| WHAT THE EXERCISE ASKS |
Reproduce the records exactly, beginning with their first line and ending with the line that contains "Click the light", and output nothing more.

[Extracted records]
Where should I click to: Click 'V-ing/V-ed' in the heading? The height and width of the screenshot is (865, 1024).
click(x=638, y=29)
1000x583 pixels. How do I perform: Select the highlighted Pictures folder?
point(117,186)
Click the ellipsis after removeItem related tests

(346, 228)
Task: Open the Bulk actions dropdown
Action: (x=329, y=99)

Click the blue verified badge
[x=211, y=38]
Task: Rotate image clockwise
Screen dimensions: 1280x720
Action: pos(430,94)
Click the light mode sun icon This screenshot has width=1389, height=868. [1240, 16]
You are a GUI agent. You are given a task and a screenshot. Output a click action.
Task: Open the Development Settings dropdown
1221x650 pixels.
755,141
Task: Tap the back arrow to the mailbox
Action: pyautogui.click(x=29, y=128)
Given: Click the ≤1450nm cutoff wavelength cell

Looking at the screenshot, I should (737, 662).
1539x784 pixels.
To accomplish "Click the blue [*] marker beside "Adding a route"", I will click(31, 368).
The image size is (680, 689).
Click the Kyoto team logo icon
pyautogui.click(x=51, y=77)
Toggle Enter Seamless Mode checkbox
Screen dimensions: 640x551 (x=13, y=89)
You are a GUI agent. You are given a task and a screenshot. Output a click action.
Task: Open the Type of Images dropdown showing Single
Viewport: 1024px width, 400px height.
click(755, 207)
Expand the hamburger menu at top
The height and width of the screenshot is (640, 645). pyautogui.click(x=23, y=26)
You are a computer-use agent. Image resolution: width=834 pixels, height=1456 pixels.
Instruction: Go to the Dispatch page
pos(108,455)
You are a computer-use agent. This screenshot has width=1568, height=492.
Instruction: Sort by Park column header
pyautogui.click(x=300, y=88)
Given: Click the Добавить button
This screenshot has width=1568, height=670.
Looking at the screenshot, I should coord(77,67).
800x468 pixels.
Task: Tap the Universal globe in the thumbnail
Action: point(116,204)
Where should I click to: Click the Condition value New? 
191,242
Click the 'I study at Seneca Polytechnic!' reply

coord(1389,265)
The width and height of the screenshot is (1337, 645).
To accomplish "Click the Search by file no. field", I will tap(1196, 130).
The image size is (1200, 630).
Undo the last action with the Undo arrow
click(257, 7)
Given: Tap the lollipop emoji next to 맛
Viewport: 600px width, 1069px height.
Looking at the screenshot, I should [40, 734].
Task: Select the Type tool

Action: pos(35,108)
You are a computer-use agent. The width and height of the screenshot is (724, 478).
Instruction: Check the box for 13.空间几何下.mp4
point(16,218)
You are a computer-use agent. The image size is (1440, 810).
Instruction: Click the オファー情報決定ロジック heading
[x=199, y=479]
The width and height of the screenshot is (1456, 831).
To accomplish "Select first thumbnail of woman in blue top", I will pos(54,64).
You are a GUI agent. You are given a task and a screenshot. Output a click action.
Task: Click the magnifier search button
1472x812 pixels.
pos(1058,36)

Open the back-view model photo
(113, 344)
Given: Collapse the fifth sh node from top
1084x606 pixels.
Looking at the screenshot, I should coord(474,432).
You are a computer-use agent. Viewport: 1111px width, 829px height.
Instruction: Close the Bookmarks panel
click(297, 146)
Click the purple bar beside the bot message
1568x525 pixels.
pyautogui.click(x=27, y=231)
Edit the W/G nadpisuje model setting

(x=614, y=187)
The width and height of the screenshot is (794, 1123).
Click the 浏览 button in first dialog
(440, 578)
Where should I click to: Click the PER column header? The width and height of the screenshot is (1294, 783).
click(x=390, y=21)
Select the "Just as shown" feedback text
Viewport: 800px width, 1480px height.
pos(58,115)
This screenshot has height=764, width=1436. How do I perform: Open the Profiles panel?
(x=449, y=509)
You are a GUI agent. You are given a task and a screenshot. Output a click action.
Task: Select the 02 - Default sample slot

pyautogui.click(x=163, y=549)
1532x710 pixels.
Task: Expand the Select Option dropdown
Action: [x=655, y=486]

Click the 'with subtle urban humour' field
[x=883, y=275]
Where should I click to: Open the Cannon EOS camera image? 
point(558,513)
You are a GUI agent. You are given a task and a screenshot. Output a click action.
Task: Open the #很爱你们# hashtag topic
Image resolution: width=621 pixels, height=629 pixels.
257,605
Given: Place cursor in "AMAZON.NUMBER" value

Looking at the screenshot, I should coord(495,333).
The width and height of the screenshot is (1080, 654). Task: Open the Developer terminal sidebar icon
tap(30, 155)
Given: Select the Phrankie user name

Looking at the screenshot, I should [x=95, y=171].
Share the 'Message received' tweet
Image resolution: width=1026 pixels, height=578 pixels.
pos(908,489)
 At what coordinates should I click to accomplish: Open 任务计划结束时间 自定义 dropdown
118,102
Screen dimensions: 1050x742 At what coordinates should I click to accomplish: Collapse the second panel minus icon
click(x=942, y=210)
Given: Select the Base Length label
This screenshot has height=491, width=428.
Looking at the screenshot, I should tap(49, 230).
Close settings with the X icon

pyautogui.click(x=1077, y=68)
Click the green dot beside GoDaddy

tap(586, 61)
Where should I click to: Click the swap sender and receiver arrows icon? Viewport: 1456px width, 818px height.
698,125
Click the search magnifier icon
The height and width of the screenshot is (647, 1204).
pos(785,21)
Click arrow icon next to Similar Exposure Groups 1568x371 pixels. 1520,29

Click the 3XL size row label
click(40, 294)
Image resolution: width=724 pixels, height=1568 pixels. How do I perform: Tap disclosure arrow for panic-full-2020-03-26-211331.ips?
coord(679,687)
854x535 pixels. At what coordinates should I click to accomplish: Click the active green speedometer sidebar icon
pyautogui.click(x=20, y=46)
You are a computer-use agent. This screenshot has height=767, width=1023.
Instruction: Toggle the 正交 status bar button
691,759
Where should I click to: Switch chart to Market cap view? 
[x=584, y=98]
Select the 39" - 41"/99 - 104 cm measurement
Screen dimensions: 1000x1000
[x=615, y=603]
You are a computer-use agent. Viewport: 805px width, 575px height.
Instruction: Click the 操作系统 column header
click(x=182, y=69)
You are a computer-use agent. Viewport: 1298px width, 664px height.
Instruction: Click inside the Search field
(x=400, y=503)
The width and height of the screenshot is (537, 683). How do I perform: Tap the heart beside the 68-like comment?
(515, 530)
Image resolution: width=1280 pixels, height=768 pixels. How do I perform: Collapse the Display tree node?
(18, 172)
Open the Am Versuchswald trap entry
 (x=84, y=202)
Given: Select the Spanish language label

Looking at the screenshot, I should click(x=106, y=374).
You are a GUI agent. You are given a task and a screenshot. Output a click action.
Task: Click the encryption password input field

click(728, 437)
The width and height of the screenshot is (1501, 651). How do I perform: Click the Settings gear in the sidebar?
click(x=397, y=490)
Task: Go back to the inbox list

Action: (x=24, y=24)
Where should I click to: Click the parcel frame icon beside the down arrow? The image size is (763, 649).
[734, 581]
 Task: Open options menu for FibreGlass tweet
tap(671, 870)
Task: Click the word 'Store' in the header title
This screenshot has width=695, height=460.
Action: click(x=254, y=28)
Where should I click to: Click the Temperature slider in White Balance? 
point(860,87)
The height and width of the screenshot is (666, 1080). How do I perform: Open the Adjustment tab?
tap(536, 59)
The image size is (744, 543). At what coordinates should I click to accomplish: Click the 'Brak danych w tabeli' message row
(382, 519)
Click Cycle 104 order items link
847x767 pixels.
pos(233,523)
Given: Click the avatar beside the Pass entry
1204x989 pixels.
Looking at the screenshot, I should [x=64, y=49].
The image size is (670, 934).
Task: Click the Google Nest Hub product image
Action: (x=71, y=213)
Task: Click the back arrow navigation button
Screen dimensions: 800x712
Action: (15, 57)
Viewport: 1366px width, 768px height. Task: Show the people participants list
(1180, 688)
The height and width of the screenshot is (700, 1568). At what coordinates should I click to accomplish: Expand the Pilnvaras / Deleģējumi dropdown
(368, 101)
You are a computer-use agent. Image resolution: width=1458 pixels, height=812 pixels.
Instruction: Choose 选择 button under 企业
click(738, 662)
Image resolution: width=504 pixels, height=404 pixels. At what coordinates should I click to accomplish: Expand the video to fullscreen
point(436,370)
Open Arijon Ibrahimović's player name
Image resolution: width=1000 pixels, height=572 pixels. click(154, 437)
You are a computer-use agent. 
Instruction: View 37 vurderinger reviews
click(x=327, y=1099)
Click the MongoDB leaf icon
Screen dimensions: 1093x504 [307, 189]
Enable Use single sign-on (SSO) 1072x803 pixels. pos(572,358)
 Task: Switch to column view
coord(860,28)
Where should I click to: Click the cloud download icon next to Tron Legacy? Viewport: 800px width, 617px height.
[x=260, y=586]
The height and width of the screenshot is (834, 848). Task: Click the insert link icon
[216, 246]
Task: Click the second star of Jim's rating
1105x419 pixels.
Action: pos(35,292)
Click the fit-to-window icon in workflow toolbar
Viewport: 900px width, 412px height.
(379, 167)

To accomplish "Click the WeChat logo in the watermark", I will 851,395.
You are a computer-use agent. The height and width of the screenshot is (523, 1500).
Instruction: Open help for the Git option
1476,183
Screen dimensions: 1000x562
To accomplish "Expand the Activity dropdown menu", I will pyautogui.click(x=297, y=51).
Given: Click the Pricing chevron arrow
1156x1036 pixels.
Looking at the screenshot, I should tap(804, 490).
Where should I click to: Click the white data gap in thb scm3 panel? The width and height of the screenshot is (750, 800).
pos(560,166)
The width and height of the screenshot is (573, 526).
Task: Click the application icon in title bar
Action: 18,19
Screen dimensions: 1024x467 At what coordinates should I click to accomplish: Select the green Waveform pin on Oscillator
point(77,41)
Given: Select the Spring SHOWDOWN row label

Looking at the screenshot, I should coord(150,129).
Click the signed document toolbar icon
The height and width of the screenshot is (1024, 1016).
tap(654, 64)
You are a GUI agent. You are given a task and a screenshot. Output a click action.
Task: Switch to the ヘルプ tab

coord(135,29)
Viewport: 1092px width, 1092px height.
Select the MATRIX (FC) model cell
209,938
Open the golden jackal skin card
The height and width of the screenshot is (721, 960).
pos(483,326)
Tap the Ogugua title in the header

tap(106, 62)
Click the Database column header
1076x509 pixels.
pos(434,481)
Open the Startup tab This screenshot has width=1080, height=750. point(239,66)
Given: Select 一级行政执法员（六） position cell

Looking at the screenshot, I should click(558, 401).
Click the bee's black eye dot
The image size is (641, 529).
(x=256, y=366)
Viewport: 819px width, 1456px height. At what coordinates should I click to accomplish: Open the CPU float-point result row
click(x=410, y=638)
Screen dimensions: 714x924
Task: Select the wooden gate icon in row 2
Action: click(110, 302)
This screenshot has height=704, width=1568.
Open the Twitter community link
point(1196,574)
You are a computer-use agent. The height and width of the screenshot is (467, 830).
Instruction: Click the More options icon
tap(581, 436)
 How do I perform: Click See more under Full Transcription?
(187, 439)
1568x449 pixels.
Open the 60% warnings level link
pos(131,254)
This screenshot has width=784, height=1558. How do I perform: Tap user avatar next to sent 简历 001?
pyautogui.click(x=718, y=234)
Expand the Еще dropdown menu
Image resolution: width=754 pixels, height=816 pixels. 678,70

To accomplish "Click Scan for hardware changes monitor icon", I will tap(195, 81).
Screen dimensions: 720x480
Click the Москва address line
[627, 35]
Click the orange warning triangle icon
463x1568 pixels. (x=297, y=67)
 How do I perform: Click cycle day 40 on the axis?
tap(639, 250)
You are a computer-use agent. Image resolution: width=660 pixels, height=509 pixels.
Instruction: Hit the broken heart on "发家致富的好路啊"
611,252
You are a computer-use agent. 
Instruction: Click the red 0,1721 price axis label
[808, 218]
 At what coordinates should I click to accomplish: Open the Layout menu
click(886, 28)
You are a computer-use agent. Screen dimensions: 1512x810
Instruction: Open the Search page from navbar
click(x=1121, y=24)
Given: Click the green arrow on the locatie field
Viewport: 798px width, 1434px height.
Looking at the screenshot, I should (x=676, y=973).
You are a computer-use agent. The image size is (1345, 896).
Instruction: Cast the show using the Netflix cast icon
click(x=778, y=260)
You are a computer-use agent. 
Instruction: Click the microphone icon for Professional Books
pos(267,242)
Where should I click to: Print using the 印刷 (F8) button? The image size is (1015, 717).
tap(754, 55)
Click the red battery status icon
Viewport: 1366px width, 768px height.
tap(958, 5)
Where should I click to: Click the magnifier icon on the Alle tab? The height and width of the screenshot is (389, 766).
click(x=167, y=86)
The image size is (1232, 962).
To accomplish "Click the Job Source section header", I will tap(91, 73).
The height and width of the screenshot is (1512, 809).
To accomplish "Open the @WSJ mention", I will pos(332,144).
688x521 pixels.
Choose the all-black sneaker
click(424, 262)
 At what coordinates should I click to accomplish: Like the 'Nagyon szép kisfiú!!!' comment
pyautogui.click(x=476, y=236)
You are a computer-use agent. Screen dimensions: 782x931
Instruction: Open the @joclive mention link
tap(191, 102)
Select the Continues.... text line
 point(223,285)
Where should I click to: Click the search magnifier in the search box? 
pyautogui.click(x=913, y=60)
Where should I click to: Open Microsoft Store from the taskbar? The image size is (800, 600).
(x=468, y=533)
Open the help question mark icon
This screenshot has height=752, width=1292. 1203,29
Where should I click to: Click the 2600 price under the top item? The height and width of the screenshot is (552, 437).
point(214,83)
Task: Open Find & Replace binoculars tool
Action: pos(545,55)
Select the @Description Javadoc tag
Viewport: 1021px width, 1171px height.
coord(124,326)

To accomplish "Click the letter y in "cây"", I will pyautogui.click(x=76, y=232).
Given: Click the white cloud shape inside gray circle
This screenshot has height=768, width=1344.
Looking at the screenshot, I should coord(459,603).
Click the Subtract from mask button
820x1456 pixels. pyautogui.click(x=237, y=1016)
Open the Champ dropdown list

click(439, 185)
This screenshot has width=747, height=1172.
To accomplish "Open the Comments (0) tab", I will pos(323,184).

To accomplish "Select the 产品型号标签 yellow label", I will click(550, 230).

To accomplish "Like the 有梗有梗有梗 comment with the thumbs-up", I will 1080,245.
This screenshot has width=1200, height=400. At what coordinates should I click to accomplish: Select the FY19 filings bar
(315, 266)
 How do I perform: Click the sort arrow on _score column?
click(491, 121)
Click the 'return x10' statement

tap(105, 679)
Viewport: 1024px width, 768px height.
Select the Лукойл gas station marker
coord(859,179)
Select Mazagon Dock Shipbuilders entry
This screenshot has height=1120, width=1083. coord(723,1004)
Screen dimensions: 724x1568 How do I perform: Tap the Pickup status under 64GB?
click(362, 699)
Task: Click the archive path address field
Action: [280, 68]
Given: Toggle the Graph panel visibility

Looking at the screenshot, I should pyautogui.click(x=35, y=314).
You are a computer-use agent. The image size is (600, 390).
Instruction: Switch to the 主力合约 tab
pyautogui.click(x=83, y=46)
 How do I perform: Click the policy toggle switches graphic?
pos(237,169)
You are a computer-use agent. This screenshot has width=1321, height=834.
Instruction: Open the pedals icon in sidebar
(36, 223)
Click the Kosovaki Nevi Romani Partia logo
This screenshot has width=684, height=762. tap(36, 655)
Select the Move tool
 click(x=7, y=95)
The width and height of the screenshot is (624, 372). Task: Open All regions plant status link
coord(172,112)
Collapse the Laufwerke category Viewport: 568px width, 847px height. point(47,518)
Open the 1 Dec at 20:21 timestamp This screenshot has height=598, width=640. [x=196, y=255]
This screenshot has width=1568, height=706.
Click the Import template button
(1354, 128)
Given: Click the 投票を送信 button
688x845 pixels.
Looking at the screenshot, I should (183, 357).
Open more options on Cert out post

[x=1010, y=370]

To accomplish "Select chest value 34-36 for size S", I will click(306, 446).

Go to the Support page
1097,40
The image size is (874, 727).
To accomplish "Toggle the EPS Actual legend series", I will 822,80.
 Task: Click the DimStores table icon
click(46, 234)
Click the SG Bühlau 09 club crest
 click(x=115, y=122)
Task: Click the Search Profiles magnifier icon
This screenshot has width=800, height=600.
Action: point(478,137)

| ANSWER TO THE EXERCISE |
Where should I click to: Click 'V-ing/V-ed' in the heading? The height and width of the screenshot is (865, 1024).
click(x=638, y=29)
1000x583 pixels. How do I perform: Select the highlighted Pictures folder?
point(117,186)
Click the ellipsis after removeItem related tests

(346, 228)
Task: Open the Bulk actions dropdown
Action: (x=329, y=99)

Click the blue verified badge
[x=211, y=38]
Task: Rotate image clockwise
Screen dimensions: 1280x720
Action: pos(430,94)
Click the light mode sun icon This screenshot has width=1389, height=868. [1240, 16]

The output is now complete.